The loss is overwhelming.
Send comfort and strength, God, to grieving parents,
To siblings, family and friends in this time of shock and mourning.
Shield them from despair.
Send healing to the schoolchildren who are lost and frightened
Whose eyes witnessed unfathomable horrors.
Ease their pain, God,
Let their fears give way to hope.
Let their cries give way once more to laughter…..

God of the brokenhearted,
God of the living, God of the dead,
Gather the souls of the victims
Into Your eternal shelter.
Let them find peace in Your presence, God.
Their lives have ended
But their lights can never be extinguished.
May they shine on us always
And illuminate our way.

Now, 5 years later, another mass shooting in Las Vegas more than doubles the number killed in New Town with more than 500 wounded.  The scene is now embedded in our minds: a madman shooting from a hotel in Las Vegas, thousands of concert-goers running for cover, screams and the sickening sound of an automatic weapon firing round after round at the innocent.  The inspired words of Rabbi Levy speak to us anew:

Send comfort and strength, God, to grieving parents,
To siblings, family and friends in this time of shock and mourning.
Shield them from despair

Gather the souls of the victims
Into Your eternal shelter

This should and must be our prayer on a day when America mourns.

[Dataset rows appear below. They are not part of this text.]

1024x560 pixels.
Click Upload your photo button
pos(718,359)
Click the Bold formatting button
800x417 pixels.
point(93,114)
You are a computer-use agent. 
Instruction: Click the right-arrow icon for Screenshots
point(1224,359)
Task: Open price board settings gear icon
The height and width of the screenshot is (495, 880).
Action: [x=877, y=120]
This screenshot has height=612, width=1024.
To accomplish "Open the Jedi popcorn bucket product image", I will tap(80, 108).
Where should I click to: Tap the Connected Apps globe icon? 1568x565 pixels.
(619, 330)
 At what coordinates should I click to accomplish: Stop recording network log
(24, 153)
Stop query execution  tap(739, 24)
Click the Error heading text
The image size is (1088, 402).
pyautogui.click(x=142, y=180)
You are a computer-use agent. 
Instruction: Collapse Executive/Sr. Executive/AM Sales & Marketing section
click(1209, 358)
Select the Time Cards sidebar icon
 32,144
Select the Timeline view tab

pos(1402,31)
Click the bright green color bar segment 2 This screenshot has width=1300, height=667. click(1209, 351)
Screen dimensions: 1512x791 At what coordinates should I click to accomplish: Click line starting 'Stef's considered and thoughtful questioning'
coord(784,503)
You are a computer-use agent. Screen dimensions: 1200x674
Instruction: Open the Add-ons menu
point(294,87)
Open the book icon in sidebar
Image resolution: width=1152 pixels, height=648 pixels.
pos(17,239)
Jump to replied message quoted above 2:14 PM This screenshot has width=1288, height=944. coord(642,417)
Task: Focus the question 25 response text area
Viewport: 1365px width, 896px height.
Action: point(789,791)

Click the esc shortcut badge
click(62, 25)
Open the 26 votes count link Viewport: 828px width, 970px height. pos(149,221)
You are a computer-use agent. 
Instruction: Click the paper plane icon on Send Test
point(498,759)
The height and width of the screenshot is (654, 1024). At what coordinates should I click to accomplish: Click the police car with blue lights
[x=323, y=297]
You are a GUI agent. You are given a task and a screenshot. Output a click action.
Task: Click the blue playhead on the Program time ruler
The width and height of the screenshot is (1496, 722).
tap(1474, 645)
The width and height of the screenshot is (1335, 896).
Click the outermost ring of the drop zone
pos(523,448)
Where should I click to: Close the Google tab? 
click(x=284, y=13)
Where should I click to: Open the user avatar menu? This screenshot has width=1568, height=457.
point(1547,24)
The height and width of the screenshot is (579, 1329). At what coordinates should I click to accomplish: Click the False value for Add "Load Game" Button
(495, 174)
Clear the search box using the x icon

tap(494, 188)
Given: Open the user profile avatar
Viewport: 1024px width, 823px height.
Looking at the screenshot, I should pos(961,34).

However, we should also be cognizant of the fact that while Yom Kippur ended on Saturday night, the period of judgment continues until Shmini Atzeret according to our tradition.  The same introspection that marked Yom Kippur as well as the call for Teshuvah apply during these days.  It is my firm belief that if Americans want to honor the victims of this horrid act, then we must look past the psychological profile of the shooter and inside of ourselves for answers as to how a person can be allowed to acquire so much weaponry.  It is estimated that Stephen Paddock brought more than 30 weapons into his hotel room, including military grade rifles.  The fact that he was able to purchase all of these weapons legally and pass the FBI weapons check begs another question: Are there no limits on the types of weapons that an American citizen should be able to own in a country already awash in guns and ammunition?  Try and explain to a person mourning a son or daughter or father or mother today that it is our constitutional right to own an AR 15, a rifle which was commissioned by the United States Army not to hunt animals or for self-defense but to kill as many of the enemy as possible.  During these days of judgment, we would do well to remind ourselves that from the Jewish perspective, freedom without limits is chaos!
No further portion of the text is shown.